Ever Young: The Photographs of Ghanian Color Pioneer James Barnor

March 08, 2018

Born in 1929 in Accra, James Barnor is considered a pioneer of Ghanaian photography. Barnor’s career covers a remarkable period in history, bridging continents and photographic genres to create a transatlantic narrative marked by his passionate interest in people and cultures.

Through the medium of portraiture, Barnor’s photographs represent societies in transition: Ghana moving towards its independence and London becoming a cosmopolitan, multicultural metropolis. Along with his contemporaries in other parts of Africa – Seydou Keïta in Mali, Van Leo in Egypt or Rashid Mahdi in Sudan – Barnor started his career by opening a photographic portrait studio frequented by a diverse clientele representing all aspects of society.
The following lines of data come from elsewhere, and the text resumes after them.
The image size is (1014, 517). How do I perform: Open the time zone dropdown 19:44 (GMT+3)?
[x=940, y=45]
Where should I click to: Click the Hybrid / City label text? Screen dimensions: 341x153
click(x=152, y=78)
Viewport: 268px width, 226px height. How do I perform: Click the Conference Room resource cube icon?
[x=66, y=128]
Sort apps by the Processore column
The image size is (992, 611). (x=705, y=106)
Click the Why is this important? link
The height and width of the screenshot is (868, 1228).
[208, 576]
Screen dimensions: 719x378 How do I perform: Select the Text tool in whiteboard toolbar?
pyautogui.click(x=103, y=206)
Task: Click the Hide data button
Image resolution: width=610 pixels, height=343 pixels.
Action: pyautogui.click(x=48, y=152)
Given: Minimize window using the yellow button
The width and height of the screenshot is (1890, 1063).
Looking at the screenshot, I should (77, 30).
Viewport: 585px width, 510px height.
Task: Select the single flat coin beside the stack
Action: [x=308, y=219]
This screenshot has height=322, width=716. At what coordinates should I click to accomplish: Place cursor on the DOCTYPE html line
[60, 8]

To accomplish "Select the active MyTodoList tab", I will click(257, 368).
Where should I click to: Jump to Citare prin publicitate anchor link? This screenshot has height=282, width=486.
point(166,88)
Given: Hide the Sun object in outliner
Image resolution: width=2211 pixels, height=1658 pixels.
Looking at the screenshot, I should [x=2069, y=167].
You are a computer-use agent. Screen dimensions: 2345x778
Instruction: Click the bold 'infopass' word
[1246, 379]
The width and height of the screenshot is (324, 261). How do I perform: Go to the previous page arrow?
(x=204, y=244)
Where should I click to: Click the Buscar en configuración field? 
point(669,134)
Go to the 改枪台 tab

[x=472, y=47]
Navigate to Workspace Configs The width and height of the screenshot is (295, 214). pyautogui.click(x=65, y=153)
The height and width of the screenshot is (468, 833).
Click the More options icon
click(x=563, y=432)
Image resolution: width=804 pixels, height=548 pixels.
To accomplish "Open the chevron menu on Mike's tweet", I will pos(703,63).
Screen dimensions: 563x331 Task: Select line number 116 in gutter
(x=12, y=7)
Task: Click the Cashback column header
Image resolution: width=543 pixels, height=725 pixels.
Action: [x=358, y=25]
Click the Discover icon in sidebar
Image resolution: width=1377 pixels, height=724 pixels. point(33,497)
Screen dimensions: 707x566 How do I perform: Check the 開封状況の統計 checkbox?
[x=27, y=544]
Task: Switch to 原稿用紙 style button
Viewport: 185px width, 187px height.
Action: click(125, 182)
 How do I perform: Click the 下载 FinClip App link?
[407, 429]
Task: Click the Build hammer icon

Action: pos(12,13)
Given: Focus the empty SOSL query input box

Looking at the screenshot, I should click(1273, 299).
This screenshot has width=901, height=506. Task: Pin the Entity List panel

In the early 1950s Ever Young studio in Jamestown, Accra was visited by civil servants and dignitaries, yoga students, pastors and teachers, performance artists and newlyweds.

Barnor was well-versed in making his clients feel at ease, through vibrant conversation and a background of popular music, creating a unique bond between photographer and sitter. During this period Barnor captured intimate moments of luminaries and key political figures, including Ghana’s first prime minister, Kwame Nkrumah as he pushed for pan-African unity, photographing the future leader on several special occasions.

Not only was James Barnor engaged as the first photojournalist to work with the Daily Graphic – a newspaper brought to Ghana by the British media group, the Daily Mirror – he was also regularly commissioned by Drum magazine – South Africa’s influential anti-apartheid journal for lifestyle and politics – for whom he photographed several news features, including a staged nuclear family breakfast featuring Gold Coast’s champion boxer Roy Ankrah, aka The Black Flash.

In 1959, two years after Ghana became independent from colonial rule, Barnor moved to London, then a bourgeoning multicultural European capital to deepen his photographic knowledge. There, he discovered colour photography and enrolled on a two-year course at Medway College of Art while still shooting for Drum magazine; several of his photographs were published as covers and distributed internationally.

During London’s “swinging sixties”, Barnor eloquently captured the mood of the time, and the African diaspora’s experiences in the city, including BBC radio journalist Mike Eghan at Piccadilly Circus. He also photographed celebrities, such as Muhammad Ali minutes before his match against Brian London at Earl’s Court.

These years were equally punctuated by Barnor’s first encounters with a multinational cohort of aspiring models and Drum cover girls, who would later pose for him against the backdrop of the city’s most iconic monuments, thus becoming fashion icons at the meeting of cultures. Towards the end of the decade Barnor was recruited and trained as a representative for Agfa-Gavaert, before returning to Ghana in 1969 where he opened the first colour processing laboratory and studio X23 in Accra. For the next two decades, he worked independently as well as for several government agencies in Ghana.